What is expected
Would you copy the material below word for word, beginning with its first line and ending with the line that contains "1083x699 pixels."?
━━━ Source material
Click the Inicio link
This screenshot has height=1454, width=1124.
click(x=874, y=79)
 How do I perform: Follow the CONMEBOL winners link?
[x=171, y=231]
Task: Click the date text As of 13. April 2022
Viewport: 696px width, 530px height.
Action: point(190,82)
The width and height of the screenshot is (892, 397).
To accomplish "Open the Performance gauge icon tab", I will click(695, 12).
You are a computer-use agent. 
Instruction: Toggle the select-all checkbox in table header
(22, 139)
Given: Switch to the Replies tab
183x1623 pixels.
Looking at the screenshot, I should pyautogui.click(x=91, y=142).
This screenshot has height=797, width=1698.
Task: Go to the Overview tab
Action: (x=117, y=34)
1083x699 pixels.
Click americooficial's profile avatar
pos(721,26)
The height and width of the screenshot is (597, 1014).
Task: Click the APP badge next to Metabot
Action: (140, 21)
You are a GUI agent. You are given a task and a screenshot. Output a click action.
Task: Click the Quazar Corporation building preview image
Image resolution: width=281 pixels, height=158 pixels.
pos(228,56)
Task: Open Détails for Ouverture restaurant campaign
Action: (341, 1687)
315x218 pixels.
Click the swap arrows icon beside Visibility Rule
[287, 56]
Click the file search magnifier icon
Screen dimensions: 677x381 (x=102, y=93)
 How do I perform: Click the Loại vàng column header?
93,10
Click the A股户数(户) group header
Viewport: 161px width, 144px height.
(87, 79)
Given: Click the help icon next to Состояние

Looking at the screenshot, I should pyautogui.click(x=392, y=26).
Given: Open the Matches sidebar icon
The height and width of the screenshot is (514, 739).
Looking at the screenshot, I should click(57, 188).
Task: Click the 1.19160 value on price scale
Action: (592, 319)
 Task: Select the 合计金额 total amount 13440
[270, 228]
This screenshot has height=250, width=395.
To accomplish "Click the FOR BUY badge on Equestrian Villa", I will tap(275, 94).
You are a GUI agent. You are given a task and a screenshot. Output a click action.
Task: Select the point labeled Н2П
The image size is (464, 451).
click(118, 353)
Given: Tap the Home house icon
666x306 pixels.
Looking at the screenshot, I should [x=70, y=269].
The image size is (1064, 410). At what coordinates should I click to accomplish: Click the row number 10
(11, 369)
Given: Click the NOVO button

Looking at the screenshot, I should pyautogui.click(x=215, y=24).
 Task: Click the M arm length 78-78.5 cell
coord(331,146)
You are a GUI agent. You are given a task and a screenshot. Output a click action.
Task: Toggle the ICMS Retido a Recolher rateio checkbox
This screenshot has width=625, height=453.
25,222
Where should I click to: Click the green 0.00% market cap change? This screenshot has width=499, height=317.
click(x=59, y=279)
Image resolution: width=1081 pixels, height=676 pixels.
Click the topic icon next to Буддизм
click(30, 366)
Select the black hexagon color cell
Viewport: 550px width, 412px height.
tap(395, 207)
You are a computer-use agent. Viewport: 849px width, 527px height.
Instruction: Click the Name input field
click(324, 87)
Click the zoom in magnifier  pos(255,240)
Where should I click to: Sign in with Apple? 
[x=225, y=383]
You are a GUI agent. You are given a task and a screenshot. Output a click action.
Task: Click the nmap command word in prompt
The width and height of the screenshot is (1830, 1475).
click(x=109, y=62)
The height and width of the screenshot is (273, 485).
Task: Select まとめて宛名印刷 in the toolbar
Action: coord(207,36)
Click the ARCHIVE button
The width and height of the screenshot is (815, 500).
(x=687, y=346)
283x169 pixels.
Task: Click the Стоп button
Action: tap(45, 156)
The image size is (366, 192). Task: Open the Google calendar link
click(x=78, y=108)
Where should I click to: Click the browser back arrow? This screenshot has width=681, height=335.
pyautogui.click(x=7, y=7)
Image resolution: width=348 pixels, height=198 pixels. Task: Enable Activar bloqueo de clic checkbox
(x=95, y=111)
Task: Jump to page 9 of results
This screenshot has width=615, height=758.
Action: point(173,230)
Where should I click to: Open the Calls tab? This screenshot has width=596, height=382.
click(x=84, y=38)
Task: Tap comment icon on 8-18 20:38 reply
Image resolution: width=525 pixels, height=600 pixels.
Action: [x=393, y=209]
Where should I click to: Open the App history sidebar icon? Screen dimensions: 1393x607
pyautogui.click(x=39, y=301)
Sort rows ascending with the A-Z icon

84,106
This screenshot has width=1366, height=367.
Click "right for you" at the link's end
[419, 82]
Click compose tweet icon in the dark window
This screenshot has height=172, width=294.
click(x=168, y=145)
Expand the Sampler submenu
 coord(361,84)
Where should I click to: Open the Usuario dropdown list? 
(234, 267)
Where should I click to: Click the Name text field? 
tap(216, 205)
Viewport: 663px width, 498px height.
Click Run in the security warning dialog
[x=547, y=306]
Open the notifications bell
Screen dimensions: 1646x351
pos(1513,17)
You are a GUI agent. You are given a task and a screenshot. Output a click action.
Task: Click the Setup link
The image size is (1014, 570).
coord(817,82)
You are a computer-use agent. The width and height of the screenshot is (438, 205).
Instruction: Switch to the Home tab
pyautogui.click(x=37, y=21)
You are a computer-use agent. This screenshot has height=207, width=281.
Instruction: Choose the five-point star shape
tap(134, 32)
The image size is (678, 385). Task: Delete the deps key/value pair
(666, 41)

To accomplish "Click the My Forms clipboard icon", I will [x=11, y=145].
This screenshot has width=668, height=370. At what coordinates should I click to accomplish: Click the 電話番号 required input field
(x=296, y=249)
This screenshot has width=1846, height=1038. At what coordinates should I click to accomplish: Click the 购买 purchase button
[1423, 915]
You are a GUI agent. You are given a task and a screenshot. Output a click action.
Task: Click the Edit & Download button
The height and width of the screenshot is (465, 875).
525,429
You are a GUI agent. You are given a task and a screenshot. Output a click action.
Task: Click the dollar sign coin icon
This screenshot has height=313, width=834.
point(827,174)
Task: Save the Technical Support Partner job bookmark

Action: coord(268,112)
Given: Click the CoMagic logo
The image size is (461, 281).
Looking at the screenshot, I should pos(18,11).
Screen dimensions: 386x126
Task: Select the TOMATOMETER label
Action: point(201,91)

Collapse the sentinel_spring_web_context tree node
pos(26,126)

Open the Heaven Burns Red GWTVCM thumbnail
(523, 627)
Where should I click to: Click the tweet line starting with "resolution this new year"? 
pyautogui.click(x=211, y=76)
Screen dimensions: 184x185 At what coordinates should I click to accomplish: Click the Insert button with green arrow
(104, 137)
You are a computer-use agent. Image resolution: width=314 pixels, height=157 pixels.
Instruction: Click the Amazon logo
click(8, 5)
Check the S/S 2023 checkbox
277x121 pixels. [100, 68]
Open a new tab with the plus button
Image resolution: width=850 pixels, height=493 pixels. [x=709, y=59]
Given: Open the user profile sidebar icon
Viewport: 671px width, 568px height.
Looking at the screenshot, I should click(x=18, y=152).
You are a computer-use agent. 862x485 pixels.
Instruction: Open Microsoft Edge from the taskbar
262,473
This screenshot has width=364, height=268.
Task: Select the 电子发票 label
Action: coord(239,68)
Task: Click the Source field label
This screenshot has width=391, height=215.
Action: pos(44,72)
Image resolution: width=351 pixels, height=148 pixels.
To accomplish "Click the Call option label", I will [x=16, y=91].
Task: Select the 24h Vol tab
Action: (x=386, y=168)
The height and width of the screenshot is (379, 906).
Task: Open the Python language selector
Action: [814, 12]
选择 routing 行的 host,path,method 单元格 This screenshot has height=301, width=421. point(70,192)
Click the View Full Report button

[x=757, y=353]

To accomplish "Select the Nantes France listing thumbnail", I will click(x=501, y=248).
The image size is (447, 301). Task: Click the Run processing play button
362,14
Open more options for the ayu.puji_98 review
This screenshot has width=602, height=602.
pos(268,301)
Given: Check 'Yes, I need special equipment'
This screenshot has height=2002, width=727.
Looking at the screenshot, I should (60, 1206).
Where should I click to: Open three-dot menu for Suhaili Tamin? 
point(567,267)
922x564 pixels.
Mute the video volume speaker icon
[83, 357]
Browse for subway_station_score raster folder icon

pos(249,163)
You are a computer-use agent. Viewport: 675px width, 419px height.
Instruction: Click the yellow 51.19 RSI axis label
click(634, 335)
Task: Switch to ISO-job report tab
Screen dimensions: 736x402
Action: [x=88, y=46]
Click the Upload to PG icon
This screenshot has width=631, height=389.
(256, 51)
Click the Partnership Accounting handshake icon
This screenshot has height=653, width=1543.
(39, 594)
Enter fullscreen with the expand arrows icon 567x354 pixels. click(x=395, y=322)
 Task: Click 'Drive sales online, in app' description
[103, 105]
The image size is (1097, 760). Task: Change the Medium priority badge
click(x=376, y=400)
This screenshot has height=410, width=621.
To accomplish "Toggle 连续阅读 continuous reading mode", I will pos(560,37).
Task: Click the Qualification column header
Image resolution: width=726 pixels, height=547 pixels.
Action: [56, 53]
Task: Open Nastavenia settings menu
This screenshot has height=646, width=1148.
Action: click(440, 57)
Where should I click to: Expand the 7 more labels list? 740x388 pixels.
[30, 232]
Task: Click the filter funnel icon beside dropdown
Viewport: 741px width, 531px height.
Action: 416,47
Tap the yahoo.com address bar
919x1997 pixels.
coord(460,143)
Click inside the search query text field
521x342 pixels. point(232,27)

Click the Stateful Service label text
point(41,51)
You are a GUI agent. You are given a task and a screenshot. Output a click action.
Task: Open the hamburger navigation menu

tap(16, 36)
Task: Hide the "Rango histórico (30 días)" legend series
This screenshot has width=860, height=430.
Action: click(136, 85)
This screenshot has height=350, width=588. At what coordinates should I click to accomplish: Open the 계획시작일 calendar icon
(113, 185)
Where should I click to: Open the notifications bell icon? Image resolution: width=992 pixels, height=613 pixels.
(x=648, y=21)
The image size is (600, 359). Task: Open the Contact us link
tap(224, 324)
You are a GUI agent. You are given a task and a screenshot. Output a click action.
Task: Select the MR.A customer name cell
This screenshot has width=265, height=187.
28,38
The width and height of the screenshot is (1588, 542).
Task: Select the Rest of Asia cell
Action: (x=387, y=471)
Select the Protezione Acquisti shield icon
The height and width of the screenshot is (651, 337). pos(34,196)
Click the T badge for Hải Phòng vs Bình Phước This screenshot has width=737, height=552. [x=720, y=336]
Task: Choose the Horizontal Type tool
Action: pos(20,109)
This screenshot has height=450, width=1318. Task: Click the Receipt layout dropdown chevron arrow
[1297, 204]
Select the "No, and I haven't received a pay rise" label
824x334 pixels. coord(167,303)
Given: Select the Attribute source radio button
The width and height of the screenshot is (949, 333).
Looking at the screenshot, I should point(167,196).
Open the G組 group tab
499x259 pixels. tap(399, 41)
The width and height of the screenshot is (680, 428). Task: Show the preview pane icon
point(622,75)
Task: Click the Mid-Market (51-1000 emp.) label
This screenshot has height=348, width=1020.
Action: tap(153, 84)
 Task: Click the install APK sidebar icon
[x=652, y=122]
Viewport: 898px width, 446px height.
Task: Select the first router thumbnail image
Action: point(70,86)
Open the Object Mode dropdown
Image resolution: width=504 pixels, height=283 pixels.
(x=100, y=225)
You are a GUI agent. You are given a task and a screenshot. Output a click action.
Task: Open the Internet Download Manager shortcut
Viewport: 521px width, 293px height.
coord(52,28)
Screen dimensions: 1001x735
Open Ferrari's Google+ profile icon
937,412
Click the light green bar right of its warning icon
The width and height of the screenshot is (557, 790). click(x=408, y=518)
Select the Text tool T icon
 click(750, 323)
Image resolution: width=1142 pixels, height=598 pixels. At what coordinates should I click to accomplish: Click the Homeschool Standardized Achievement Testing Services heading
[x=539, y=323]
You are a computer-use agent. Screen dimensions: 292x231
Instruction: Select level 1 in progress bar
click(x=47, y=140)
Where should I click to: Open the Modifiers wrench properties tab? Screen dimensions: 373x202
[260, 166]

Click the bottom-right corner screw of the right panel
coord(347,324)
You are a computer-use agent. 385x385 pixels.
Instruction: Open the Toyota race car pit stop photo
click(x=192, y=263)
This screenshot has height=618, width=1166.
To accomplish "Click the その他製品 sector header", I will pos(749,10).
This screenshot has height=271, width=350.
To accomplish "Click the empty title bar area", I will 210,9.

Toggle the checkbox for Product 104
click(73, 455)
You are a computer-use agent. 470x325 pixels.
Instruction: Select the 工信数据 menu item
━━━━━━
Answer to this exercise
Click the Inicio link
This screenshot has height=1454, width=1124.
click(x=874, y=79)
 How do I perform: Follow the CONMEBOL winners link?
[x=171, y=231]
Task: Click the date text As of 13. April 2022
Viewport: 696px width, 530px height.
Action: point(190,82)
The width and height of the screenshot is (892, 397).
To accomplish "Open the Performance gauge icon tab", I will click(695, 12).
You are a computer-use agent. 
Instruction: Toggle the select-all checkbox in table header
(22, 139)
Given: Switch to the Replies tab
183x1623 pixels.
Looking at the screenshot, I should pyautogui.click(x=91, y=142).
This screenshot has height=797, width=1698.
Task: Go to the Overview tab
Action: (x=117, y=34)
1083x699 pixels.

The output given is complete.